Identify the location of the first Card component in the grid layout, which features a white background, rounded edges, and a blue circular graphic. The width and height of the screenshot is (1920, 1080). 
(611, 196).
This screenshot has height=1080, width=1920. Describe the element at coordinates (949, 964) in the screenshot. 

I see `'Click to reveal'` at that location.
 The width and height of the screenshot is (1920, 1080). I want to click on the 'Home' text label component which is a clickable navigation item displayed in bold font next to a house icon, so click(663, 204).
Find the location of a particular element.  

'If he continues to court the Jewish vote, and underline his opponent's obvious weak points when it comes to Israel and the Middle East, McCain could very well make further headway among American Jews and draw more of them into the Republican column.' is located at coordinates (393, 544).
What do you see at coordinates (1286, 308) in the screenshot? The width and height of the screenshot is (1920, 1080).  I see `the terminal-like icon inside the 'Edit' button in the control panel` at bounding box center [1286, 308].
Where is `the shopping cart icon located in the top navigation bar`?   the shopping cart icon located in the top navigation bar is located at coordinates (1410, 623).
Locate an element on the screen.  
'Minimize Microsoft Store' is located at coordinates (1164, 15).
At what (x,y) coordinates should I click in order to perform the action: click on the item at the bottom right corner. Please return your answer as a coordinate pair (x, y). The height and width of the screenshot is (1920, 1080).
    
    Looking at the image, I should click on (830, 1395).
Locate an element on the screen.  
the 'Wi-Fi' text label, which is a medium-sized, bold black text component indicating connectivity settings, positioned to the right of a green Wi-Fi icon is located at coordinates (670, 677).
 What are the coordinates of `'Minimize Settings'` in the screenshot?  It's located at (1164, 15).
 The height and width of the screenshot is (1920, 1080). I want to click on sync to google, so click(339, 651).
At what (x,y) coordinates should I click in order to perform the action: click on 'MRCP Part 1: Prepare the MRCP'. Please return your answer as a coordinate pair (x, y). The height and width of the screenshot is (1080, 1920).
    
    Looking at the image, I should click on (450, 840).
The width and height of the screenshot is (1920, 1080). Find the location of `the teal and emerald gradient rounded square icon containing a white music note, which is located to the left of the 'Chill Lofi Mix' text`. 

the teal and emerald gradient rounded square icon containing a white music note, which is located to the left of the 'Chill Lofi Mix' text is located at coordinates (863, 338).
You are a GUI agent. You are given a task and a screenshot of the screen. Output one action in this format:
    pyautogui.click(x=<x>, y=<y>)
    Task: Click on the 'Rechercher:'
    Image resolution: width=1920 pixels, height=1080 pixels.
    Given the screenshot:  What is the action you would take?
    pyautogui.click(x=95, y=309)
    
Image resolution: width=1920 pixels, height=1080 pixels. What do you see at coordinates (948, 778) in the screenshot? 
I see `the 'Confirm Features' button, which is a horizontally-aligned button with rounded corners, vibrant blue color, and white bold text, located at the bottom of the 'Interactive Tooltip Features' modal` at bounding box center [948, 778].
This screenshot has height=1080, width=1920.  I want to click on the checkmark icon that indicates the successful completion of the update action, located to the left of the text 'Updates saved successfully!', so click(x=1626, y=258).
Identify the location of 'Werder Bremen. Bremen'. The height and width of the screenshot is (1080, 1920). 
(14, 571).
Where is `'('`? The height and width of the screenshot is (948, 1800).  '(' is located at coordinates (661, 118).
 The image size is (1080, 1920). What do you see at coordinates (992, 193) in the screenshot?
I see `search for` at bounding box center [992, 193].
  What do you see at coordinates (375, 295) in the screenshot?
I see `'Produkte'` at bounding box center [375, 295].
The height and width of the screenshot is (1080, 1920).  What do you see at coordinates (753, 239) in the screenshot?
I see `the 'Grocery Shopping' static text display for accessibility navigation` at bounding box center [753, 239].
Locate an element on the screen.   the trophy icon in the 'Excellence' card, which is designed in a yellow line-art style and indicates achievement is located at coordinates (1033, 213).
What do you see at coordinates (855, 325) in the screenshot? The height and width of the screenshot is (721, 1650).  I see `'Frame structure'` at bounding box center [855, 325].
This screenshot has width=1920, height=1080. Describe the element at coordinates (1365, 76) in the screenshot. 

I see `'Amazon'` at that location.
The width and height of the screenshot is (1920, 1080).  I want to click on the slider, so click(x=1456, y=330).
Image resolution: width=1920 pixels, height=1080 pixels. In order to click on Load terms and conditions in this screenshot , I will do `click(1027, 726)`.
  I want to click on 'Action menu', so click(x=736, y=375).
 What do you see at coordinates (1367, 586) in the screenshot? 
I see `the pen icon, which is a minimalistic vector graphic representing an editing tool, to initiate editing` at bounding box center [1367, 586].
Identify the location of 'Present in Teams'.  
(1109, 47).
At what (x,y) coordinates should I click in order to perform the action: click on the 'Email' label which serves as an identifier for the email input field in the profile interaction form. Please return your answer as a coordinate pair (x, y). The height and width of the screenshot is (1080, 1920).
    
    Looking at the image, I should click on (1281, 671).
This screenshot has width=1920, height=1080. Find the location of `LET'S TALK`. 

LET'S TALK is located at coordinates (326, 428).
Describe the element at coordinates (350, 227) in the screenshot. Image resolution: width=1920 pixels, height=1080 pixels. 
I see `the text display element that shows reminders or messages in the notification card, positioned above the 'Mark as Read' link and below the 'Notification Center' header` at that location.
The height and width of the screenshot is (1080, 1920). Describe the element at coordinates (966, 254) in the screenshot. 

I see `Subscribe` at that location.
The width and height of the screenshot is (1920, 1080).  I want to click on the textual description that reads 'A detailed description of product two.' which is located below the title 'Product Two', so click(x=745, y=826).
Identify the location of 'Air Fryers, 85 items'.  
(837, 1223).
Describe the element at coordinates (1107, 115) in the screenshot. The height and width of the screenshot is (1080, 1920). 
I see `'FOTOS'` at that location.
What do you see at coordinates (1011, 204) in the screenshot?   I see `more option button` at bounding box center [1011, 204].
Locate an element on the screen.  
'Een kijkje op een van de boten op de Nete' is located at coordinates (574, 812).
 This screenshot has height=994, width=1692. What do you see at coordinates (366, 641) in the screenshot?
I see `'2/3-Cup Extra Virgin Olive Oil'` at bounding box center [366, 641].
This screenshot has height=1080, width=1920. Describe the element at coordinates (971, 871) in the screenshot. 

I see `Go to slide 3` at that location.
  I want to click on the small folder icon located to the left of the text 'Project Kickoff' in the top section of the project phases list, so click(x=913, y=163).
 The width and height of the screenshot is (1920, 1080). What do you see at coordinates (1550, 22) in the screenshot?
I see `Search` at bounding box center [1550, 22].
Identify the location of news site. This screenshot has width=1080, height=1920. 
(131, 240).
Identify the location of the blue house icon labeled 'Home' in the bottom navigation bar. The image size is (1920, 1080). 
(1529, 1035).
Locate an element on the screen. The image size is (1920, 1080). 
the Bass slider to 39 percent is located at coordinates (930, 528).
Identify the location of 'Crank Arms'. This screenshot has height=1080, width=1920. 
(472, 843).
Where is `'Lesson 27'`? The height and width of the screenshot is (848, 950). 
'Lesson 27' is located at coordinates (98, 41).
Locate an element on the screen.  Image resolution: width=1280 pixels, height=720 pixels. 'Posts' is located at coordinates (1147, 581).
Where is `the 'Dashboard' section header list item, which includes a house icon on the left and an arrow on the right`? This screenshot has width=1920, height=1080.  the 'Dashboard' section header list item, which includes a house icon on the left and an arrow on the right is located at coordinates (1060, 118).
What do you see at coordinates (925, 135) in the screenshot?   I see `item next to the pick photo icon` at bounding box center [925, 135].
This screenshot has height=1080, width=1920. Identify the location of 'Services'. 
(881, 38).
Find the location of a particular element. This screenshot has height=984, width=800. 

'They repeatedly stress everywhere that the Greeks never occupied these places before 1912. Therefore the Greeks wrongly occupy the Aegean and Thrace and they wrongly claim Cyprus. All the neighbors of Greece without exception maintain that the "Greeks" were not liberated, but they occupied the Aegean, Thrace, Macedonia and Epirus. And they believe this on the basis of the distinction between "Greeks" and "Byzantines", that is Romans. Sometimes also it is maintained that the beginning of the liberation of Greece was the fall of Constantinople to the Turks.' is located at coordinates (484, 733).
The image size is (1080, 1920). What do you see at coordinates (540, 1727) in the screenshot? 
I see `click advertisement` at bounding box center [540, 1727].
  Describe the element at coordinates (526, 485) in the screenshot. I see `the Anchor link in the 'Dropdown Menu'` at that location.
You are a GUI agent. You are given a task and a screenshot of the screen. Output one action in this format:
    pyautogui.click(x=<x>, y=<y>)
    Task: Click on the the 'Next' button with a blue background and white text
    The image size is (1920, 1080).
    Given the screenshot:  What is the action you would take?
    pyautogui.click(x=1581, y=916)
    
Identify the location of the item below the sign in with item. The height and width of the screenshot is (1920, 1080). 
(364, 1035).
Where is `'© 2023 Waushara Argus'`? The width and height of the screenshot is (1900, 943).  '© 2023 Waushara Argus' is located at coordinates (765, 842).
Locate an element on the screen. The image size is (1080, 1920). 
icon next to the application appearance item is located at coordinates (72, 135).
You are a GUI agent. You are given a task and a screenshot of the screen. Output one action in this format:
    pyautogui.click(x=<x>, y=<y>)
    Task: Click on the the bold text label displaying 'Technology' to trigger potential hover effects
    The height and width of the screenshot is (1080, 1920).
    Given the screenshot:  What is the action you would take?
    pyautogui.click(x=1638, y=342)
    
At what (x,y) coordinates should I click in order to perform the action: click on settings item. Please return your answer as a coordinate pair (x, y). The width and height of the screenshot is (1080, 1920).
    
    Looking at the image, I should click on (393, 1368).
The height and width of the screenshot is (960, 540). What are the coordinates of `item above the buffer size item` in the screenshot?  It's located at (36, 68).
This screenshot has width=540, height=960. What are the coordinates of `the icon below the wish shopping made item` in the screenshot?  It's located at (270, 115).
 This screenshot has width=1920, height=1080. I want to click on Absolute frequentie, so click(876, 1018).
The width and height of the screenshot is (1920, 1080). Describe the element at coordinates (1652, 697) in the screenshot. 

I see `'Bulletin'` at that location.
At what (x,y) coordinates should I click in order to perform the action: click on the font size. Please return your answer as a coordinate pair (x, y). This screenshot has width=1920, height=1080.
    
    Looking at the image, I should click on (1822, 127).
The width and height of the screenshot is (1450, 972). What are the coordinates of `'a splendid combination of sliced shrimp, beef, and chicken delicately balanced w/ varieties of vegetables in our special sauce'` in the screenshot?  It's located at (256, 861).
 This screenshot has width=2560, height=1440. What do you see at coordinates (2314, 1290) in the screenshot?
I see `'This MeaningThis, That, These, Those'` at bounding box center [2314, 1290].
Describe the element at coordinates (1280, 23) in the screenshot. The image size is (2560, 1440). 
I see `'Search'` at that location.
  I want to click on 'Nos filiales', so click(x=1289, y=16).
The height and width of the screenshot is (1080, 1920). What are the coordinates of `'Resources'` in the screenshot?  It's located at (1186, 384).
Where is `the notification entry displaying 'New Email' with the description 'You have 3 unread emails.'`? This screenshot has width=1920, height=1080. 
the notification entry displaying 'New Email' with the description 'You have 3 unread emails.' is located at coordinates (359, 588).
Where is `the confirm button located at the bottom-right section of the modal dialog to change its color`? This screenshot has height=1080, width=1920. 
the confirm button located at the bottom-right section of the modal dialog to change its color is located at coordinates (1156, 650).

**TASK TO COMPLETE:** Select every line of the entries that contains the string "unread", matching case exactly.

**SOLVED EXERCISE:**
Where is `the notification entry displaying 'New Email' with the description 'You have 3 unread emails.'`? This screenshot has width=1920, height=1080. 
the notification entry displaying 'New Email' with the description 'You have 3 unread emails.' is located at coordinates (359, 588).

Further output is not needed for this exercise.